Point being that on either the first or second day of AA Radio, both Liddy and Buchanan came on as interview subjects and were, by any standards, quite favourably treated, potentially up to a fawning level.

It seems like so many people are talking about AA in hypothetical terms “They’re going fail beacause they all do this” without bothering to listen to see if they indeed do do that, the same thing that they’re accusing liberals of doing to Rush.

Don’t forget that G. Gordon Libby has publically stated that if anyone gives Al Franken any sort of grief, they’ll have to answer to him.

By Shodan’s cuisinart choplogic, that makes G. a tree-huggin’ latte-sippin’ liberal. :wink:

Did they hire him as a host?

This is silly. Limbaugh has liberals call in to his program, and discusses issues with them. Does this make Limbaugh a liberal? Michael Medved has “Disagreement Day” on his radio program, on which he invites liberals to call in and disagree with his (generally conservative) perspective.

The prevailing tone of the show is set by the host. It is a liberal network. They chose, therefore, a liberal host to keep a liberal tone. Just like Lampher established a liberal tone when she was a host on NPR.

And for the second time, it’s Liddy.

Since you liberals are all so smart and all.

Regards,
Shodan

Shodan: As a sidenote, I am amused by liberals who heatedly deny that NPR is at all biased towards the left.

Where are the liberals who “heatedly deny that NPR is at all biased towards the left” with respect to the average American media perspective?

I know many liberals who reject the frequent conservative assertion that US mainstream media as a whole is left-biased, but none who would disagree that NPR is somewhat on the left side of the spectrum that mainstream media represents.
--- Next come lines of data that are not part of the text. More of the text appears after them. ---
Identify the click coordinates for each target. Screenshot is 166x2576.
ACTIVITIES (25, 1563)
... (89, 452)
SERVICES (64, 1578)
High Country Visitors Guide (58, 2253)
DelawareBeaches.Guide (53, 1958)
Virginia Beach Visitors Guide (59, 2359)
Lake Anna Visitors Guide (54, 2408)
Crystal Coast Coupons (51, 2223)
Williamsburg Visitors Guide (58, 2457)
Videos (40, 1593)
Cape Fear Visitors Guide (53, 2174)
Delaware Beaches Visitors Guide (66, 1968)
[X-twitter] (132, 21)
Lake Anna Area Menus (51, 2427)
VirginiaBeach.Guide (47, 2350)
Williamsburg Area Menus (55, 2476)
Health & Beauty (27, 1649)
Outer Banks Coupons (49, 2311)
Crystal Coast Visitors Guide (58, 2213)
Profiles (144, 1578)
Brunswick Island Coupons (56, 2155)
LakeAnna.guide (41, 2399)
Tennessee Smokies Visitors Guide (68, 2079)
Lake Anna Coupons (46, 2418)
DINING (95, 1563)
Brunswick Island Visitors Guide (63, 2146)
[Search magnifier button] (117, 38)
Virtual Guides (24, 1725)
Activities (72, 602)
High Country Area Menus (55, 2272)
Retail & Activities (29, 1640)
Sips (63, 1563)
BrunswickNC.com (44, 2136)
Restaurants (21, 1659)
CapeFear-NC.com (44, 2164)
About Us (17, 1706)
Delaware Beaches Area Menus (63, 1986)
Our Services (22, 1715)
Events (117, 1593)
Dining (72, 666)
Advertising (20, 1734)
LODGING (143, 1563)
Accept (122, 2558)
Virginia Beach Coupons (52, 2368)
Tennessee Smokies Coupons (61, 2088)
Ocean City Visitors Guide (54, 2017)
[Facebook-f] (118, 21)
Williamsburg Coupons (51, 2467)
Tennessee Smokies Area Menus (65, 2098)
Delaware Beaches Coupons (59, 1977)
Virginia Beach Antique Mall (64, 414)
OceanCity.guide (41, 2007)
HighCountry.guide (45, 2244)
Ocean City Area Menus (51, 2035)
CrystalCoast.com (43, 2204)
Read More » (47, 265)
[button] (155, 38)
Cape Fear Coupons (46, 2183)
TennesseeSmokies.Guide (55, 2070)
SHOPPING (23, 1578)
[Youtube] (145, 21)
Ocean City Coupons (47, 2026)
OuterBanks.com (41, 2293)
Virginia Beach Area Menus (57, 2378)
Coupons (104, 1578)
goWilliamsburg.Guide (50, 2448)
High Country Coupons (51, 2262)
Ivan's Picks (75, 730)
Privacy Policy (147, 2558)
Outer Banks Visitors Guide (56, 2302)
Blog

I don’t want to interfere with your amusement, Shodan, but I think you might be laughing at a strawman.

And don’t forget that

I guess this means that rjung is not a liberal? :wink:

I only side with the Democrats because they annoy me less. :smiley:

And besides, I can’t support anyone who throws out lines like “The terrorists attacked us because they hate our freedom.” Because that means either the speaker is an idiot, or he thinks we are.